## DESCRIPTION OF THE TASK
From the data, return each line holding the word "left".

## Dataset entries
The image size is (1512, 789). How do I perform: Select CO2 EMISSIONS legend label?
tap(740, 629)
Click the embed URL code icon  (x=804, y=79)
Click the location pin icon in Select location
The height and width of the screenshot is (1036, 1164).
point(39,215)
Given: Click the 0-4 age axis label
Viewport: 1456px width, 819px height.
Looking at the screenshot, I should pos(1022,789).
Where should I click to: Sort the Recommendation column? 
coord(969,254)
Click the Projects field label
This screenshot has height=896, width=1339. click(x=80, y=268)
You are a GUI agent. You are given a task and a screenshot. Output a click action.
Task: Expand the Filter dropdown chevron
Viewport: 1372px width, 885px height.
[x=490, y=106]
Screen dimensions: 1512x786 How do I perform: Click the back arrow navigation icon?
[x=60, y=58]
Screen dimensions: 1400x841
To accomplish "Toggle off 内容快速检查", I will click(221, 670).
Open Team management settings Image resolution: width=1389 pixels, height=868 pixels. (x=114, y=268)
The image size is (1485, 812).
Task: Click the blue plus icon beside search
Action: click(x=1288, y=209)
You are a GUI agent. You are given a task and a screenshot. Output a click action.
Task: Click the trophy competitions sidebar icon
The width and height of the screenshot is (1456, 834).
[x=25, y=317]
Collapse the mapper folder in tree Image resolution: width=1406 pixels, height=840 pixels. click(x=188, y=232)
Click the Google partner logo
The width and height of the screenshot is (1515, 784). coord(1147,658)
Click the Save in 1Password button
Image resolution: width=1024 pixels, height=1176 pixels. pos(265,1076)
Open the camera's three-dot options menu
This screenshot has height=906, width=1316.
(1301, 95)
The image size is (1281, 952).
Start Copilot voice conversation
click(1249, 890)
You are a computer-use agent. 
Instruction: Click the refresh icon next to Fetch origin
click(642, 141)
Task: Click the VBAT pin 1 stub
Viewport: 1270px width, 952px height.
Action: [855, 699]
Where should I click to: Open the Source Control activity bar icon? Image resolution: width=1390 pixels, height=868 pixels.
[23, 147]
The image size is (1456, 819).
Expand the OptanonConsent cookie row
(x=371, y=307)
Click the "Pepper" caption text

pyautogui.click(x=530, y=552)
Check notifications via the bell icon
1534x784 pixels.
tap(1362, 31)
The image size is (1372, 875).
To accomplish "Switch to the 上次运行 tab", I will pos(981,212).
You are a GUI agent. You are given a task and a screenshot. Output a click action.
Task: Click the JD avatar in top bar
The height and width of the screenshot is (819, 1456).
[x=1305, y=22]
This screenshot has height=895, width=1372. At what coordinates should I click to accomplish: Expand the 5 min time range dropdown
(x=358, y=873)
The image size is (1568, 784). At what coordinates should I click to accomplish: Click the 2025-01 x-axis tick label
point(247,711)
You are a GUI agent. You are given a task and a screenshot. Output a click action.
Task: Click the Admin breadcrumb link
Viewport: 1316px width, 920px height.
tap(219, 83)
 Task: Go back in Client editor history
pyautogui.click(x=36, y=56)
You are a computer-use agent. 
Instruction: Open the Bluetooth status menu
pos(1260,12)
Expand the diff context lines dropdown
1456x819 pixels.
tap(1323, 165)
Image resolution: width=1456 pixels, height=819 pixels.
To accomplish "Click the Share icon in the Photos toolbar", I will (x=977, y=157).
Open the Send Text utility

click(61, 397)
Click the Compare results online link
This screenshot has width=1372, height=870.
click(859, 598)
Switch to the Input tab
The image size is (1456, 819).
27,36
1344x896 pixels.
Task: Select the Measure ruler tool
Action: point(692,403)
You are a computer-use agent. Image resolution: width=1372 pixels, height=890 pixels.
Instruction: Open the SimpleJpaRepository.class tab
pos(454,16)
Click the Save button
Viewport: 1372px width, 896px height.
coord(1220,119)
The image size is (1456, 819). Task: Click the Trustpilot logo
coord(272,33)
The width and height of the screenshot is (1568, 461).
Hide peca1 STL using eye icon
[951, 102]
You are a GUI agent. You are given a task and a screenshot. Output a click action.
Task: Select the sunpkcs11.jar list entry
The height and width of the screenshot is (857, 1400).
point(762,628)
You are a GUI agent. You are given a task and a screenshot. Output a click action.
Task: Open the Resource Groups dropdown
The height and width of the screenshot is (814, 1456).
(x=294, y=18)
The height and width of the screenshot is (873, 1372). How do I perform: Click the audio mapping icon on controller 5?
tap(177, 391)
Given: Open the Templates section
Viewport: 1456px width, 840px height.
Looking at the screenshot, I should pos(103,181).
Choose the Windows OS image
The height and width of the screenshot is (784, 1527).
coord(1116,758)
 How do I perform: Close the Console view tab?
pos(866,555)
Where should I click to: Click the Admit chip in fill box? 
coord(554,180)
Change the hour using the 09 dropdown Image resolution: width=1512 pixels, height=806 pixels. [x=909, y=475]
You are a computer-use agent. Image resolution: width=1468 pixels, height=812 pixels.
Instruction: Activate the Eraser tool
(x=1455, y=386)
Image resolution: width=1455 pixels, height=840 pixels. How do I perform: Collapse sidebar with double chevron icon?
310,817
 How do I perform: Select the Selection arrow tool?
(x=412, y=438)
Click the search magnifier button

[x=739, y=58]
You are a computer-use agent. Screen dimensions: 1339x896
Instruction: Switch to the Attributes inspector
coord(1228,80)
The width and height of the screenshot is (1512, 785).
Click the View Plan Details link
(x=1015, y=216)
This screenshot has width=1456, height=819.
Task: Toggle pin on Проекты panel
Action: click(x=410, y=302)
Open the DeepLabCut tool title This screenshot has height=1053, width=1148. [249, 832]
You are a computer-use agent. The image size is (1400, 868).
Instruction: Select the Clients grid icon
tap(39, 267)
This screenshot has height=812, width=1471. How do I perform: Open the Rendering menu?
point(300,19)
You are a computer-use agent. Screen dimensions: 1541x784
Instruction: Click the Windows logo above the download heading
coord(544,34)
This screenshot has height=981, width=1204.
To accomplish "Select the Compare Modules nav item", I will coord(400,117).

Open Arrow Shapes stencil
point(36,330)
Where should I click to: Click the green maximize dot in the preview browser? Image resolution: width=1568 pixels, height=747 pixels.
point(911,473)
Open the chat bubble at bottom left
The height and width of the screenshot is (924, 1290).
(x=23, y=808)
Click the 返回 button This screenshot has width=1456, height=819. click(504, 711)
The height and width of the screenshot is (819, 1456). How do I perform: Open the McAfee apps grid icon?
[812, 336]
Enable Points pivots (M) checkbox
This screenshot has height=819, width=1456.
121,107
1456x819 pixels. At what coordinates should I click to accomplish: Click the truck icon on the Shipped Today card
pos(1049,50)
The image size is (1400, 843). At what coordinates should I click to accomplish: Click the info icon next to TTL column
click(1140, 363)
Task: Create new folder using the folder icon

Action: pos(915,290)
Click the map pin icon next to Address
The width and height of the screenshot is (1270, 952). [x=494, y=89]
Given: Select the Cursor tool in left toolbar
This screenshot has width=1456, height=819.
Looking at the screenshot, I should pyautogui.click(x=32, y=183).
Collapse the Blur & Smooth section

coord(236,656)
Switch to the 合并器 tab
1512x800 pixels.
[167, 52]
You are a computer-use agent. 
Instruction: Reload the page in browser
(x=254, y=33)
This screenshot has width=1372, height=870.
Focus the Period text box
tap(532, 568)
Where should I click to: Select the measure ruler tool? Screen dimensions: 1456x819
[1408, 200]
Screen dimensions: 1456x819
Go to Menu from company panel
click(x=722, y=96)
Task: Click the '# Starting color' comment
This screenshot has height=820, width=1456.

## ANSWER TO THE EXERCISE
Open the chat bubble at bottom left
Given: Select the Cursor tool in left toolbar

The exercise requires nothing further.